Screen Shot 2013-07-15 at 14.40.30 We’ve already addressed the issues of DRM – particularly in the case of comiXology crashes and the dearly departed JManga. Under these controls, consumers are (often unknowingly) only buying a license to access DRM-content, rather than purchasing true ownership of their books/comics/music/etc. Ostensibly, DRM is a method of controlling piracy. You can’t purchase the latest issue of Saga or Daredevil on comiXology and then instantly post them online or email them to your friends, as users will be able to under Image’s new system. But the truth is that piracy was a problem long before the advent of digital comics. Illegal scans have been available for years, frequently on the day of release. If a person wants to download all or any comics for free, they can do so with the minimum of trouble. DRM doesn’t change that.

“My stance on piracy is that piracy is bad for bad entertainment,” Image Comics publisher Eric Stephenson told Wired. “There’s a pretty strong correlation with things that suck not being greatly pirated, while things that are successful have a higher piracy rate. If you put out a good comic book, even if somebody does download it illegally, if they enjoy it then the likelihood of them purchasing the book is pretty high. Obviously we don’t want everybody giving a copy to a hundred friends, but this argument has been around since home taping was supposedly killing music back in the ’70s, and that didn’t happen. And I don’t think it’s happening now.”

The nature of DRM is frequently that it does nothing to curb piracy and instead serves only to harm the people who are willing to pay for their digital products. And what companies save in products their customers share with friends is likely to cost them more in goodwill. People recommend and share things – that’s the nature of the world. If they feel they are being misused they will take their business elsewhere – just look at the reports that emerged when Microsoft was maintaining its DRM policies for Xbox One against Sony’s plans for PlayStation 4. Microsoft has since backed down on its plans to limit the lending and resale of games.

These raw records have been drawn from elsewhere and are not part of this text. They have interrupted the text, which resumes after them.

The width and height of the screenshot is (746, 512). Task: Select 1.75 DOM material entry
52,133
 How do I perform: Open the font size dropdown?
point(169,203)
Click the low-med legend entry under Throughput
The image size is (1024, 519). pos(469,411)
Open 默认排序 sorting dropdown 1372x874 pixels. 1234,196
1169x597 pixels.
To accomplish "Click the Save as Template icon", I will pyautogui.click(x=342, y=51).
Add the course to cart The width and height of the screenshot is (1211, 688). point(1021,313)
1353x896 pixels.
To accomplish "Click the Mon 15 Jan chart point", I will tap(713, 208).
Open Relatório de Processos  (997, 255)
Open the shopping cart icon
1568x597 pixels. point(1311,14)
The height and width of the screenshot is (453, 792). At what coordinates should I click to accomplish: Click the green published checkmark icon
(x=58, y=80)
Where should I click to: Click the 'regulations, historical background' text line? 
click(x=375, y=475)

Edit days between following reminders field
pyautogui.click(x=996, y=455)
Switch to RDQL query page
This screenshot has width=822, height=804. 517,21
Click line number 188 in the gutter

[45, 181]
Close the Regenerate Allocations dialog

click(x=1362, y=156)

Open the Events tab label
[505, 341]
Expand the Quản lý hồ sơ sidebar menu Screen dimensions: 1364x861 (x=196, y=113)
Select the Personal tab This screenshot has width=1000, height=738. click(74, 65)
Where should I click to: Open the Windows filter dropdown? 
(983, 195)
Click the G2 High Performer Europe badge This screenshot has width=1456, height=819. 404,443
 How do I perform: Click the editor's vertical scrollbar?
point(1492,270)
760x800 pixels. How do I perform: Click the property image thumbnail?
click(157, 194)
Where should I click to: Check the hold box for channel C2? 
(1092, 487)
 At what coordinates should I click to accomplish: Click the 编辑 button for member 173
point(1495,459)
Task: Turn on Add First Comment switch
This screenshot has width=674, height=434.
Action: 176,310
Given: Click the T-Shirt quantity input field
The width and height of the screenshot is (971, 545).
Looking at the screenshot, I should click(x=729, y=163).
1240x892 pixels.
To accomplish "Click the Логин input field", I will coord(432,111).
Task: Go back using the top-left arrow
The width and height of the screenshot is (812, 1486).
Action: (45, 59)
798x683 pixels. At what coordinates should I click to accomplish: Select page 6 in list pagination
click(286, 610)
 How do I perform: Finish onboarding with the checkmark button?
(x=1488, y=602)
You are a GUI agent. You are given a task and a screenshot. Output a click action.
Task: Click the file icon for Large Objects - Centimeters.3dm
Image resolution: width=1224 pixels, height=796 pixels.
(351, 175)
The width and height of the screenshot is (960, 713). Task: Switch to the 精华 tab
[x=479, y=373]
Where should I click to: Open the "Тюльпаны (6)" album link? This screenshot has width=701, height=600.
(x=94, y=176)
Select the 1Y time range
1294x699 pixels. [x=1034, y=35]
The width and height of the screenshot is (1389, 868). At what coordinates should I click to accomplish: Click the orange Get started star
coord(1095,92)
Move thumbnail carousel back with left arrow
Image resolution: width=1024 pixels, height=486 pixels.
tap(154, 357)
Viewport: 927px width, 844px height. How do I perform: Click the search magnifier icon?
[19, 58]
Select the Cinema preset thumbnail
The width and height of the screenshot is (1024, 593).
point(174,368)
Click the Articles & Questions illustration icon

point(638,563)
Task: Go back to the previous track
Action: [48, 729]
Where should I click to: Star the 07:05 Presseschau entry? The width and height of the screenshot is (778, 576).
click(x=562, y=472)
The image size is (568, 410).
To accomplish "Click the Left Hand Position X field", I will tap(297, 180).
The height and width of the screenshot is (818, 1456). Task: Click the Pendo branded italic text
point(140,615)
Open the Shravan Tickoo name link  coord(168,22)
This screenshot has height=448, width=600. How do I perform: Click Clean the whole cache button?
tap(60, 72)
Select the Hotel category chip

Image’s move was preceded by an even bolder experiment by Brian K Vaughan and Marcos Martin, who have released The Private Eyea new DRM-free, name-your-own price series. Customers are free to download the comics without paying, but the creators are reporting that this is rarely the outcome. “It’s succeeded way beyond my wildest expectations,” Vaughan told The Verge. “We’ve had tens of thousands of readers from all over the planet download the first two issues in multiple languages, and I’m shocked and honoured to say that the majority of them paid at least something for the experience.”

The comics industry is further complicated by frequently strong loyalties to publishers – with some readers sticking fiercely to their favourite title come hell and high water – so it will be interesting to see if the DRM debate begins to affect policy at Marvel and DC Comics (who still control an overwhelming majority of the industry between them). If the move proves fruitful for Image – which I expect it will – I’m sure this won’t be the last time the issue of DRM in digital comics comes under scrutiny. And as DRM is ditched in another corner of the marketplace, I wonder how soon it will be before other retailers, publishers and platforms follow suit and adopt more enlightened policies across the digital landscape.